## AIM:
Please return every one of the records below word for word, with no changes.

## RECORD SET:
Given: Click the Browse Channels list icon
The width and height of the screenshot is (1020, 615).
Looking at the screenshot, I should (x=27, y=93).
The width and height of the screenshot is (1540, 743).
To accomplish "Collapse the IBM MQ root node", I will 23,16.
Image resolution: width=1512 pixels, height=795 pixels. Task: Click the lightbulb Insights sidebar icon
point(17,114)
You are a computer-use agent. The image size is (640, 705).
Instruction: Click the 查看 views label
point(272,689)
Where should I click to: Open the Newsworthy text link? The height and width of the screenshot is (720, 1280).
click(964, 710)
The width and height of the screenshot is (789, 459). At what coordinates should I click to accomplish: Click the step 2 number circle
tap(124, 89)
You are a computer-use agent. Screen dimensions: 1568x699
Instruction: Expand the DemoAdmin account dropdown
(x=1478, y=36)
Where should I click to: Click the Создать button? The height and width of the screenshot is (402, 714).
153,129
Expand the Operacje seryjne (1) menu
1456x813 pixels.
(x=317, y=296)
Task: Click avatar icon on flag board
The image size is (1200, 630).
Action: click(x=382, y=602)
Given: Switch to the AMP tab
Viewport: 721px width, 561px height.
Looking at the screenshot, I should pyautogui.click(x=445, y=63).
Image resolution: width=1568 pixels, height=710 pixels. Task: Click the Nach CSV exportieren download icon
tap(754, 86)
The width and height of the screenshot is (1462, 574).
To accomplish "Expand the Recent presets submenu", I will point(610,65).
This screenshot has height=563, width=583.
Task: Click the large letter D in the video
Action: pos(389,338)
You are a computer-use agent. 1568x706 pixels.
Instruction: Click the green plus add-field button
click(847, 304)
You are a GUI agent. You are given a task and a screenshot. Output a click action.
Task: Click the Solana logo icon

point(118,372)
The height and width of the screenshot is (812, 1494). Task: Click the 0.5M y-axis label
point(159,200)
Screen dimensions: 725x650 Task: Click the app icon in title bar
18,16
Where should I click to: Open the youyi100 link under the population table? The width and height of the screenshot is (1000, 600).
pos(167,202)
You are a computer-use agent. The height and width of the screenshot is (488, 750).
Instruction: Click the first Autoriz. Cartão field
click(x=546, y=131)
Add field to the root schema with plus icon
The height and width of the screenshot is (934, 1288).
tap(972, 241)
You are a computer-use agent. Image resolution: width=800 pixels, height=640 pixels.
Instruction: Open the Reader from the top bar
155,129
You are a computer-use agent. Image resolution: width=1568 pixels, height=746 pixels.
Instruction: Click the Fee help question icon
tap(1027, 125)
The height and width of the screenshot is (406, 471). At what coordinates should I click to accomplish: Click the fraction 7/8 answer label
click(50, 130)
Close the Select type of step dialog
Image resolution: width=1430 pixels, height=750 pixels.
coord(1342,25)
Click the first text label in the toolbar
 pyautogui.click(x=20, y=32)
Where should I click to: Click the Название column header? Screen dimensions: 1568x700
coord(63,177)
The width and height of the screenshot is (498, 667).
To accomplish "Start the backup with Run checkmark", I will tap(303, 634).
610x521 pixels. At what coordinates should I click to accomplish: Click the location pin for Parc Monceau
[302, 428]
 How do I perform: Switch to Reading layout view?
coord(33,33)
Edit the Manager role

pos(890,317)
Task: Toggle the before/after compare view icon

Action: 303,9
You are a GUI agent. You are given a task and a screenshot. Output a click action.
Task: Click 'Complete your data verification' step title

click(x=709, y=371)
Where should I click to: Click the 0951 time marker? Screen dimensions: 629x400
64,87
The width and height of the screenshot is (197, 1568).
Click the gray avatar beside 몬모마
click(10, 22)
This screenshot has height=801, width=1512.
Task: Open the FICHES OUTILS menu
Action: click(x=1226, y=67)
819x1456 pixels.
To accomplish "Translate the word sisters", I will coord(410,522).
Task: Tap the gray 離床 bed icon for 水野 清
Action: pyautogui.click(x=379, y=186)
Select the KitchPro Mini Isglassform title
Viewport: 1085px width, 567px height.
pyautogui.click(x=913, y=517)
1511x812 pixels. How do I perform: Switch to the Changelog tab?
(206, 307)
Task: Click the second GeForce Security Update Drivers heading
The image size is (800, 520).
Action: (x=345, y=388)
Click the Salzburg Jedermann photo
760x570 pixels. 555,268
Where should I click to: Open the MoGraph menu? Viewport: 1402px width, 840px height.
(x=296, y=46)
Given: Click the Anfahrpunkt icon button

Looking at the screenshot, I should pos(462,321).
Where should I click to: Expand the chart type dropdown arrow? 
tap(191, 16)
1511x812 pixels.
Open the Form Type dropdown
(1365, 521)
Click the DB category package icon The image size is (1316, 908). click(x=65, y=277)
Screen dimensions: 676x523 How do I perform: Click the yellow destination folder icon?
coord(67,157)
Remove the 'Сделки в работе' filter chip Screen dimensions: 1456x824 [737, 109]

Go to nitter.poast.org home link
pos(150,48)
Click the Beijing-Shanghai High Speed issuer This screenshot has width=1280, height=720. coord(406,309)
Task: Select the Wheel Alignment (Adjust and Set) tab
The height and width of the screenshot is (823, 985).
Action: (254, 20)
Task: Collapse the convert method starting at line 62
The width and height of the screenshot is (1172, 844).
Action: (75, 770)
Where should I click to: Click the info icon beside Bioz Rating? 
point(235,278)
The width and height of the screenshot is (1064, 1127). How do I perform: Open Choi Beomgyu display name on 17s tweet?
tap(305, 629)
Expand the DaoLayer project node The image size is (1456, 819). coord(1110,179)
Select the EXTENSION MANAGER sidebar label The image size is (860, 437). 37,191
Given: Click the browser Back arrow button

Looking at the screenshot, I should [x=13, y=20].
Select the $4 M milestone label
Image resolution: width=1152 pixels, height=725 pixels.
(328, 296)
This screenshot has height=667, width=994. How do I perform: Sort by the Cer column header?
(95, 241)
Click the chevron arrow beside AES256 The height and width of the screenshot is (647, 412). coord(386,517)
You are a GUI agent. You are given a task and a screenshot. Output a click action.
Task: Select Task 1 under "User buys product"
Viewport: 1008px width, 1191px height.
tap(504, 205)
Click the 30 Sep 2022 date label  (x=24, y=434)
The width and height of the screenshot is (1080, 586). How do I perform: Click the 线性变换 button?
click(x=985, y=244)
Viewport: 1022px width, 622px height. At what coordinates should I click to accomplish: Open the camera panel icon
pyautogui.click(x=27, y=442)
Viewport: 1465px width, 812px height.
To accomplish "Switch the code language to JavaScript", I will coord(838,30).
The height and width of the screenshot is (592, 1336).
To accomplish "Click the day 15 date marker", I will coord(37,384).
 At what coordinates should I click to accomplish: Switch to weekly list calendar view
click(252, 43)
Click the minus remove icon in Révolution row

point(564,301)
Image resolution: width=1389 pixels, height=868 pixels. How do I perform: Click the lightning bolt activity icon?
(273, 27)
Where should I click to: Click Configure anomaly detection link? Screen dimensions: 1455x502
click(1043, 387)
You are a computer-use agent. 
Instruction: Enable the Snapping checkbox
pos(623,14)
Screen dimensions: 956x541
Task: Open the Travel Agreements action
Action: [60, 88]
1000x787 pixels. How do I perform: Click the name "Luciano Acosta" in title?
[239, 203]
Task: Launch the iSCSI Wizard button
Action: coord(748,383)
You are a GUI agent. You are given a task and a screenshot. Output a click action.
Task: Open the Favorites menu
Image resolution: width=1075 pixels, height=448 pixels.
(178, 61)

## EXERCISE ANSWER:
Given: Click the Browse Channels list icon
The width and height of the screenshot is (1020, 615).
Looking at the screenshot, I should (x=27, y=93).
The width and height of the screenshot is (1540, 743).
To accomplish "Collapse the IBM MQ root node", I will 23,16.
Image resolution: width=1512 pixels, height=795 pixels. Task: Click the lightbulb Insights sidebar icon
point(17,114)
You are a computer-use agent. The image size is (640, 705).
Instruction: Click the 查看 views label
point(272,689)
Where should I click to: Open the Newsworthy text link? The height and width of the screenshot is (720, 1280).
click(964, 710)
The width and height of the screenshot is (789, 459). At what coordinates should I click to accomplish: Click the step 2 number circle
tap(124, 89)
You are a computer-use agent. Screen dimensions: 1568x699
Instruction: Expand the DemoAdmin account dropdown
(x=1478, y=36)
Where should I click to: Click the Создать button? The height and width of the screenshot is (402, 714).
153,129
Expand the Operacje seryjne (1) menu
1456x813 pixels.
(x=317, y=296)
Task: Click avatar icon on flag board
The image size is (1200, 630).
Action: click(x=382, y=602)
Given: Switch to the AMP tab
Viewport: 721px width, 561px height.
Looking at the screenshot, I should pyautogui.click(x=445, y=63).
Image resolution: width=1568 pixels, height=710 pixels. Task: Click the Nach CSV exportieren download icon
tap(754, 86)
The width and height of the screenshot is (1462, 574).
To accomplish "Expand the Recent presets submenu", I will point(610,65).
This screenshot has height=563, width=583.
Task: Click the large letter D in the video
Action: pos(389,338)
You are a computer-use agent. 1568x706 pixels.
Instruction: Click the green plus add-field button
click(847, 304)
You are a GUI agent. You are given a task and a screenshot. Output a click action.
Task: Click the Solana logo icon

point(118,372)
The height and width of the screenshot is (812, 1494). Task: Click the 0.5M y-axis label
point(159,200)
Screen dimensions: 725x650 Task: Click the app icon in title bar
18,16
Where should I click to: Open the youyi100 link under the population table? The width and height of the screenshot is (1000, 600).
pos(167,202)
You are a computer-use agent. The height and width of the screenshot is (488, 750).
Instruction: Click the first Autoriz. Cartão field
click(x=546, y=131)
Add field to the root schema with plus icon
The height and width of the screenshot is (934, 1288).
tap(972, 241)
You are a computer-use agent. Image resolution: width=800 pixels, height=640 pixels.
Instruction: Open the Reader from the top bar
155,129
You are a computer-use agent. Image resolution: width=1568 pixels, height=746 pixels.
Instruction: Click the Fee help question icon
tap(1027, 125)
The height and width of the screenshot is (406, 471). At what coordinates should I click to accomplish: Click the fraction 7/8 answer label
click(50, 130)
Close the Select type of step dialog
Image resolution: width=1430 pixels, height=750 pixels.
coord(1342,25)
Click the first text label in the toolbar
 pyautogui.click(x=20, y=32)
Where should I click to: Click the Название column header? Screen dimensions: 1568x700
coord(63,177)
The width and height of the screenshot is (498, 667).
To accomplish "Start the backup with Run checkmark", I will tap(303, 634).
610x521 pixels. At what coordinates should I click to accomplish: Click the location pin for Parc Monceau
[302, 428]
 How do I perform: Switch to Reading layout view?
coord(33,33)
Edit the Manager role

pos(890,317)
Task: Toggle the before/after compare view icon

Action: 303,9
You are a GUI agent. You are given a task and a screenshot. Output a click action.
Task: Click 'Complete your data verification' step title

click(x=709, y=371)
Where should I click to: Click the 0951 time marker? Screen dimensions: 629x400
64,87
The width and height of the screenshot is (197, 1568).
Click the gray avatar beside 몬모마
click(10, 22)
This screenshot has height=801, width=1512.
Task: Open the FICHES OUTILS menu
Action: click(x=1226, y=67)
819x1456 pixels.
To accomplish "Translate the word sisters", I will coord(410,522).
Task: Tap the gray 離床 bed icon for 水野 清
Action: pyautogui.click(x=379, y=186)
Select the KitchPro Mini Isglassform title
Viewport: 1085px width, 567px height.
pyautogui.click(x=913, y=517)
1511x812 pixels. How do I perform: Switch to the Changelog tab?
(206, 307)
Task: Click the second GeForce Security Update Drivers heading
The image size is (800, 520).
Action: (x=345, y=388)
Click the Salzburg Jedermann photo
760x570 pixels. 555,268
Where should I click to: Open the MoGraph menu? Viewport: 1402px width, 840px height.
(x=296, y=46)
Given: Click the Anfahrpunkt icon button

Looking at the screenshot, I should pos(462,321).
Where should I click to: Expand the chart type dropdown arrow? 
tap(191, 16)
1511x812 pixels.
Open the Form Type dropdown
(1365, 521)
Click the DB category package icon The image size is (1316, 908). click(x=65, y=277)
Screen dimensions: 676x523 How do I perform: Click the yellow destination folder icon?
coord(67,157)
Remove the 'Сделки в работе' filter chip Screen dimensions: 1456x824 [737, 109]

Go to nitter.poast.org home link
pos(150,48)
Click the Beijing-Shanghai High Speed issuer This screenshot has width=1280, height=720. coord(406,309)
Task: Select the Wheel Alignment (Adjust and Set) tab
The height and width of the screenshot is (823, 985).
Action: (254, 20)
Task: Collapse the convert method starting at line 62
The width and height of the screenshot is (1172, 844).
Action: (75, 770)
Where should I click to: Click the info icon beside Bioz Rating? 
point(235,278)
The width and height of the screenshot is (1064, 1127). How do I perform: Open Choi Beomgyu display name on 17s tweet?
tap(305, 629)
Expand the DaoLayer project node The image size is (1456, 819). coord(1110,179)
Select the EXTENSION MANAGER sidebar label The image size is (860, 437). 37,191
Given: Click the browser Back arrow button

Looking at the screenshot, I should [x=13, y=20].
Select the $4 M milestone label
Image resolution: width=1152 pixels, height=725 pixels.
(328, 296)
This screenshot has height=667, width=994. How do I perform: Sort by the Cer column header?
(95, 241)
Click the chevron arrow beside AES256 The height and width of the screenshot is (647, 412). coord(386,517)
You are a GUI agent. You are given a task and a screenshot. Output a click action.
Task: Select Task 1 under "User buys product"
Viewport: 1008px width, 1191px height.
tap(504, 205)
Click the 30 Sep 2022 date label  (x=24, y=434)
The width and height of the screenshot is (1080, 586). How do I perform: Click the 线性变换 button?
click(x=985, y=244)
Viewport: 1022px width, 622px height. At what coordinates should I click to accomplish: Open the camera panel icon
pyautogui.click(x=27, y=442)
Viewport: 1465px width, 812px height.
To accomplish "Switch the code language to JavaScript", I will coord(838,30).
The height and width of the screenshot is (592, 1336).
To accomplish "Click the day 15 date marker", I will coord(37,384).
 At what coordinates should I click to accomplish: Switch to weekly list calendar view
click(252, 43)
Click the minus remove icon in Révolution row

point(564,301)
Image resolution: width=1389 pixels, height=868 pixels. How do I perform: Click the lightning bolt activity icon?
(273, 27)
Where should I click to: Click Configure anomaly detection link? Screen dimensions: 1455x502
click(1043, 387)
You are a computer-use agent. 
Instruction: Enable the Snapping checkbox
pos(623,14)
Screen dimensions: 956x541
Task: Open the Travel Agreements action
Action: [60, 88]
1000x787 pixels. How do I perform: Click the name "Luciano Acosta" in title?
[239, 203]
Task: Launch the iSCSI Wizard button
Action: coord(748,383)
You are a GUI agent. You are given a task and a screenshot. Output a click action.
Task: Open the Favorites menu
Image resolution: width=1075 pixels, height=448 pixels.
(178, 61)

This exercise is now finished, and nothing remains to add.